#### EXERCISE
When you transcribe the lines below, keep every word the same and leave the pictures behind.

___ EXERCISE INPUT

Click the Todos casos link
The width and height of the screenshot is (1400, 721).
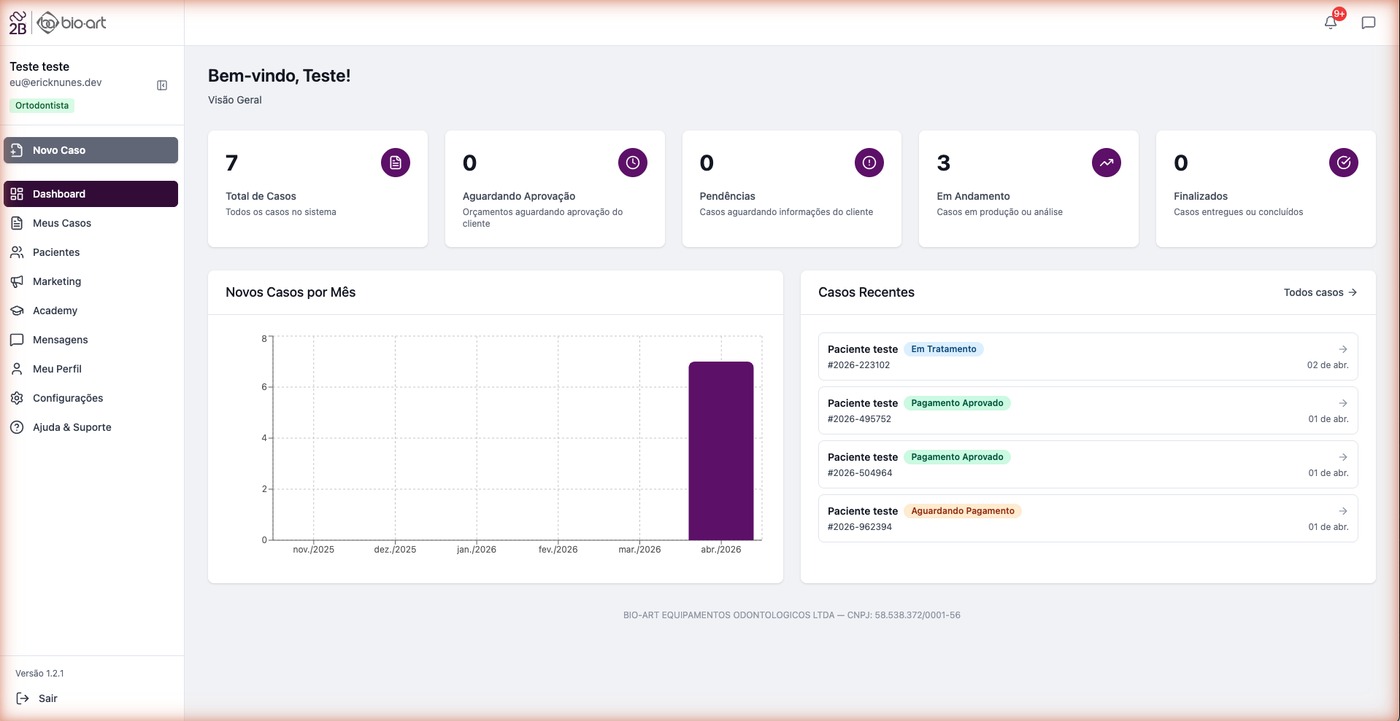point(1320,293)
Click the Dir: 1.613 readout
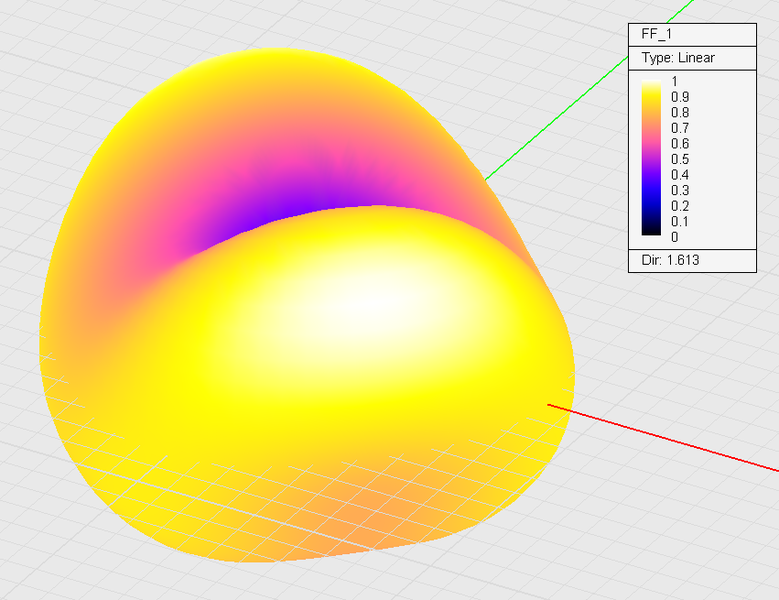Viewport: 779px width, 600px height. [x=670, y=262]
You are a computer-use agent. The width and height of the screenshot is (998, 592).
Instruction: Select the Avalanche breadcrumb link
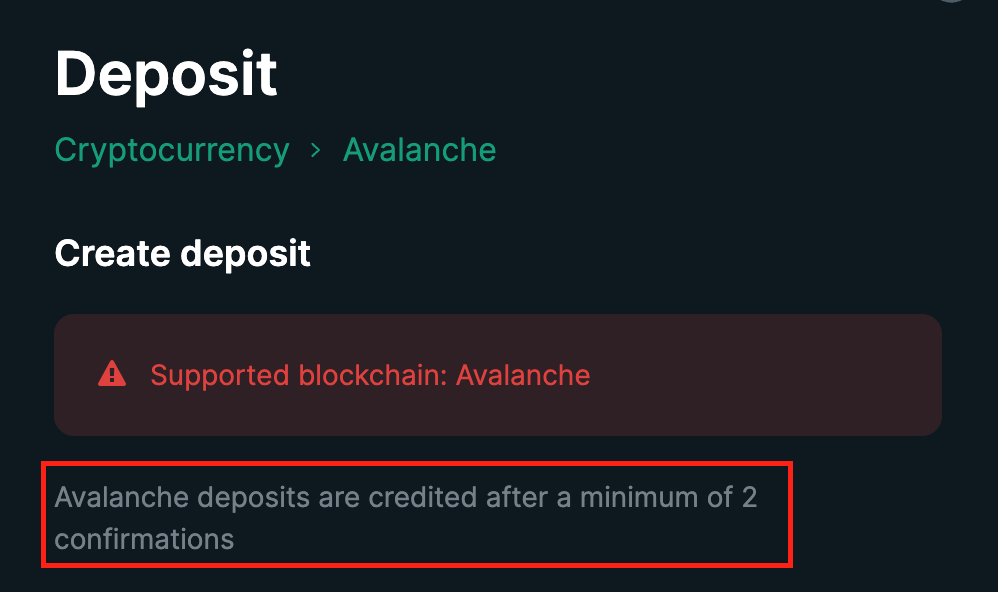tap(419, 151)
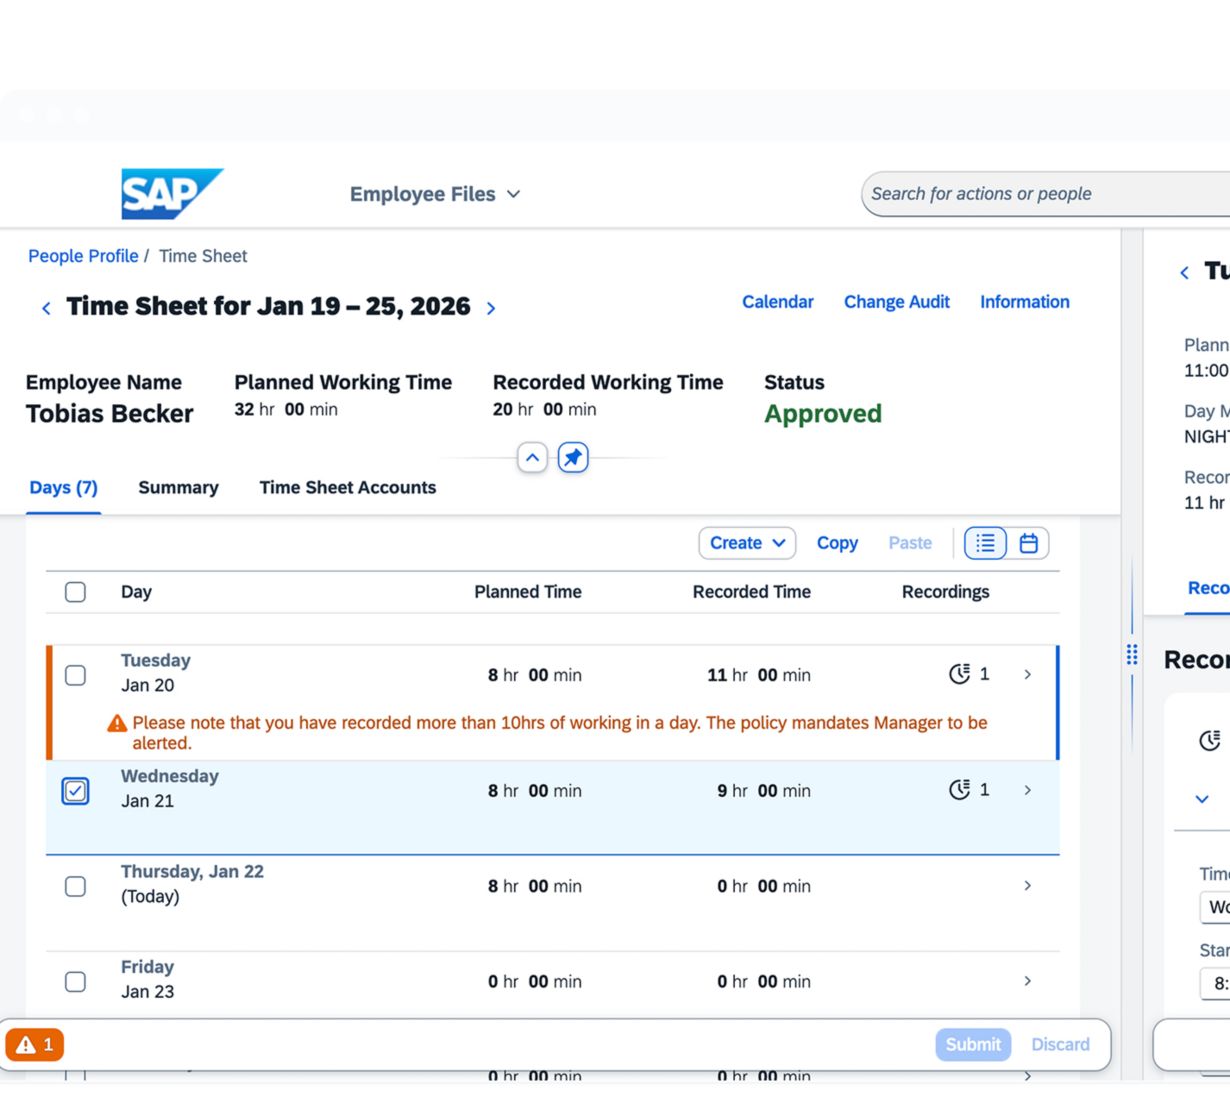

______

#### WRITTEN ANSWER
Click the Todos casos link
The width and height of the screenshot is (1400, 721).
point(1320,293)
Click the Dir: 1.613 readout
Viewport: 779px width, 600px height. [x=670, y=262]
You are a computer-use agent. The width and height of the screenshot is (998, 592).
Instruction: Select the Avalanche breadcrumb link
tap(419, 151)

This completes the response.